Lessig serves on the Boards of Creative Commons, AXA Research Fund and iCommons.org, and on the Advisory Boards of the Sunlight Foundation, the Better Future Project, and Democracy Café. He is a Member of the American Academy of Arts and Sciences and the American Philosophical Association, and has received numerous awards, including the Free Software Foundation’s Freedom Award, Fastcase 50 Award and being named one of Scientific American's Top 50 Visionaries.

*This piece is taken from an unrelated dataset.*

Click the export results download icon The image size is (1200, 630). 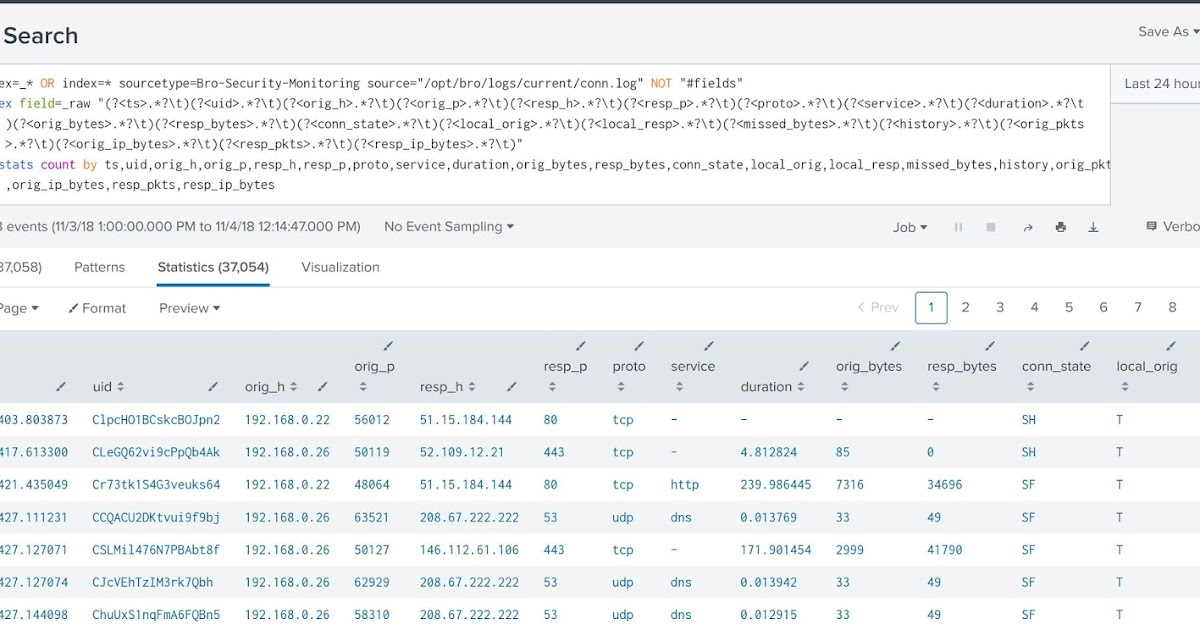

Lessig holds a BA in economics and a BS in management from the University of Pennsylvania, an MA in philosophy from Cambridge, and a JD from Yale. As Professor at Stanford Law School, Lessig founded the school’s Center for Internet and Society. He clerked for Judge Richard Posner on the 7th Circuit Court of Appeals and Justice Antonin Scalia on the United States Supreme Court.
James Rucker is a technologist and software entrepreneur turned activist who has spent the last 10 years seeking to use technology to strengthen the voice of everyday people in creating political and social change.
James co-founded ColorOfChange.org, an online community of over a million people dedicated to amplifying the political voice of Black America, in the aftermath of the failed governmental response to Hurricane Katrina. He led the organization from its founding in 2005 through early 2011. He is also co-founder of Citizen Engagement Laboratory (CEL), a home for people and projects working to shift culture and transform society, and VideoTheVote, a project that documented and reported election day irregularities. Prior, James served as Director of Grassroots Mobilization for MoveOn.org, playing a lead role in technology and organizing strategy. Before working in politics and social change, James worked in various roles in the software industry in the Silicon Valley.
James serves on the boards of the ColorOfChange.org, Southern Poverty Law Center, and MoveOn.org. He grew up in Seaside, California and has a BS in Symbolic Systems from Stanford University. He lives with his family in San Francisco.